The first script below was updated from setting QDS to “Read_Write” instead of “Read_Only”. Martin thank you for pointing this out in your comment below.
This month’s T-SQL Tuesday is hosted by Tracy Boggiano. Tracy invites us all to write about adopting Query Store. Today, I wanted to share my favorite but a very unique way I use the Query Store for Workload Replays.
You can read more about the invite in detail by clicking on the T-SQL Tuesday logo in this post.
Today, I wanted to talk about my least favorite part of replaying workloads. It’s having an extended event or server-side trace running during a workload replay only so we can compare the results at a query-level when the replay is finished. Now, this might seem like a trivial thing but when you have workloads over 10k batch requests/sec this can consume terabytes of data quickly. The worst part is waiting to read all the data, slice and dice the data for analysis.
Starting with SQL Server 2016 there is a better and faster way to go! You can replace your extended event or server-side trace with Query Store captured data. Today, I will show you how to use the Query Store for the same purpose.
Keep in mind our goal here is very different from the typical use case for using the Query Store. We want to capture metrics for all the queries executed during a workload replay. Nothing more and nothing less.

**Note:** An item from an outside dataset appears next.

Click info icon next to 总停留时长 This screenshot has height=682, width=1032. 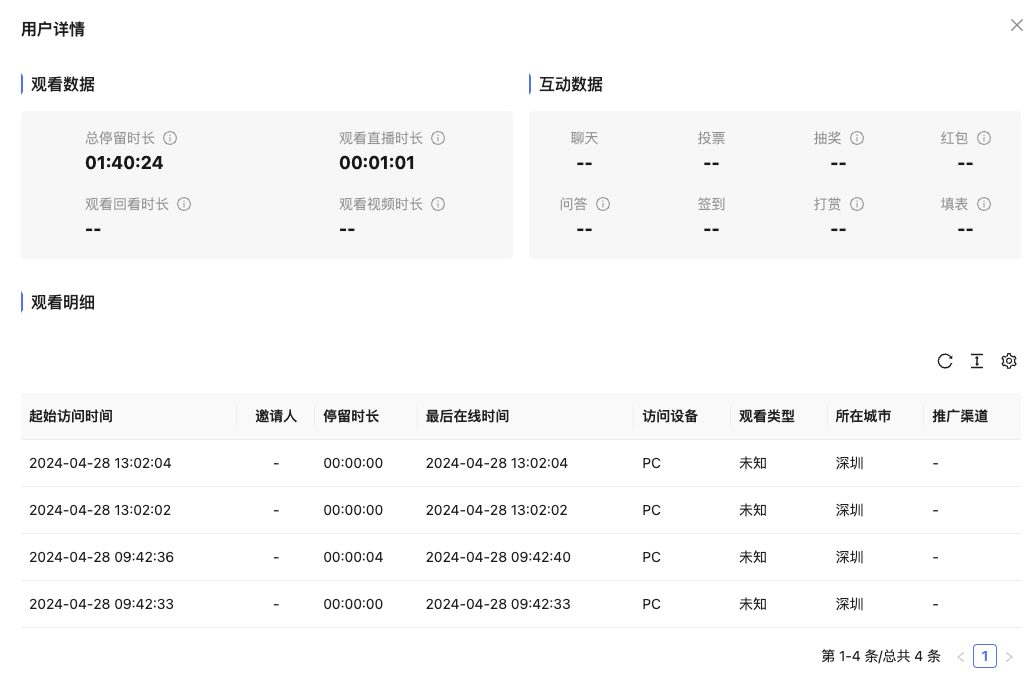(170, 138)
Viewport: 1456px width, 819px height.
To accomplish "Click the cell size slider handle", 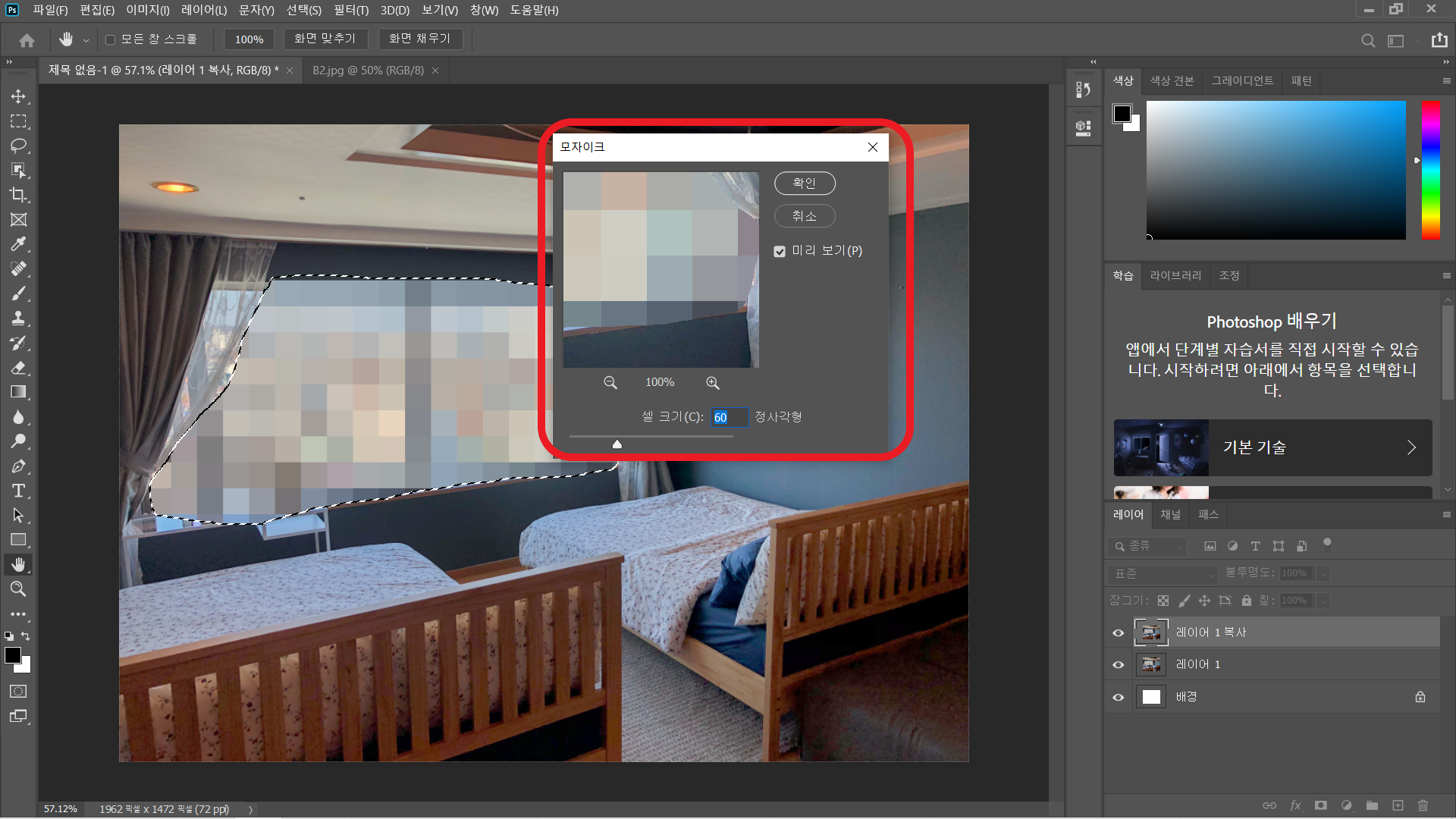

If we have the runtime results for multiple replays we can then easily compare the workload performance between the workload replays.
Most of our changes from the regular Query Store best practices are shown below:
- Max Size (MB) – Need to make sure there is enough space to capture your whole workload. This size will vary by how much workload is being replayed.
- Query Store Capture Mode set to All. Normally, not ideal, but remember we want to capture metrics for our whole workload being replayed.
- Size Based Cleanup Mode set Off – Yup, we don’t want to lose our workload data that is capture until we persist in our ideal form. More on this later.
The Capture Process
Now, this is where you would use Database Experimentation Assistant (DEA), Distributed Replay or some other process to replay your consistent workload in an isolated non-production environment. This subject we will cover in another future post. For now, we will just have two replays called “Baseline” and “Change”. This simulates a baseline replay with no schema changes and then another change replay with a change introduced in the schema.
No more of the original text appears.